Records supplied =>
= = = = =
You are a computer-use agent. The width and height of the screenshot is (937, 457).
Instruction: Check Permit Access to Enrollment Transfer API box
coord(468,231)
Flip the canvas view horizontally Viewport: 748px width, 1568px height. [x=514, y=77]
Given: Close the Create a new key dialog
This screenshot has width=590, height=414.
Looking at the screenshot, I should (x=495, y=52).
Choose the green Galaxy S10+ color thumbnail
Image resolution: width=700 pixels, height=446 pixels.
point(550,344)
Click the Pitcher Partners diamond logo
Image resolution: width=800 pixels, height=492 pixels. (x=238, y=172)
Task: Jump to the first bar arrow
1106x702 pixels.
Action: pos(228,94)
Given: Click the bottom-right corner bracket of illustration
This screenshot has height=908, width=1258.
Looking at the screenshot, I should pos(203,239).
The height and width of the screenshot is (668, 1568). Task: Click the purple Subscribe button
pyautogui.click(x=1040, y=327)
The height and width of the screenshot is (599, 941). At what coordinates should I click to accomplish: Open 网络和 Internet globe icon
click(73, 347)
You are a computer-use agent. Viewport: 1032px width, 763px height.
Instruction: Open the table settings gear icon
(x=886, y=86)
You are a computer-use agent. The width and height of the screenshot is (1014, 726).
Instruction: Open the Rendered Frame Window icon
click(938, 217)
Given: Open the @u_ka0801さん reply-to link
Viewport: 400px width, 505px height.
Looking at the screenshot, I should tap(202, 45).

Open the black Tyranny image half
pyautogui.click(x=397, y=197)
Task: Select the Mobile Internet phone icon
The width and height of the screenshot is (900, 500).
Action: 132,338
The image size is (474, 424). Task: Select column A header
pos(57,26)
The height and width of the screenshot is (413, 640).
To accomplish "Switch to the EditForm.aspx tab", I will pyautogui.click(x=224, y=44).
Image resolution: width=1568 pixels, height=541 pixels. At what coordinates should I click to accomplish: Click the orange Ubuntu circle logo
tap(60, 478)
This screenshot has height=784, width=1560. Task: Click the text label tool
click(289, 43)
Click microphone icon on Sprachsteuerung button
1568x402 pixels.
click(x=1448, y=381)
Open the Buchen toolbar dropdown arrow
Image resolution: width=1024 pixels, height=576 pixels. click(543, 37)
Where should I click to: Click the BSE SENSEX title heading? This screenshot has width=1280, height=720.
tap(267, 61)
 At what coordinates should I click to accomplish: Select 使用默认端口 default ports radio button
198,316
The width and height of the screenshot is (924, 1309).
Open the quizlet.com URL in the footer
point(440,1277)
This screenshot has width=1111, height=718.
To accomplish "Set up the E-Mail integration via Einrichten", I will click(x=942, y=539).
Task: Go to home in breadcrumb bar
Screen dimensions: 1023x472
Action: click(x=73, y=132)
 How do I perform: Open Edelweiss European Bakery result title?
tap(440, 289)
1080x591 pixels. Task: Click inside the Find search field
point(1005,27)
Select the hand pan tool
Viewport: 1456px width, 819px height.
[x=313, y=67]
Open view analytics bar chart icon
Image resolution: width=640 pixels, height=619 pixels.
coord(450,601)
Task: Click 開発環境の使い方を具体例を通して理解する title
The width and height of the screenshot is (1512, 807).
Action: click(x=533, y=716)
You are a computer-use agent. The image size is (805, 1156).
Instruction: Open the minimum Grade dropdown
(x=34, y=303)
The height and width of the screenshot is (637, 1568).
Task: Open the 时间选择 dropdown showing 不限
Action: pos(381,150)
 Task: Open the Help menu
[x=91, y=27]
= = = = =
Directive =>
Rewrite the items starting at "Click the Pitcher Partners diamond logo" and ending at "Looking at the screenshot, I should pos(203,239).", replacing "illustration" with "drawing" and keeping everything else the same.

Final answer =>
Click the Pitcher Partners diamond logo
Image resolution: width=800 pixels, height=492 pixels. (x=238, y=172)
Task: Jump to the first bar arrow
1106x702 pixels.
Action: pos(228,94)
Given: Click the bottom-right corner bracket of drawing
This screenshot has height=908, width=1258.
Looking at the screenshot, I should pos(203,239).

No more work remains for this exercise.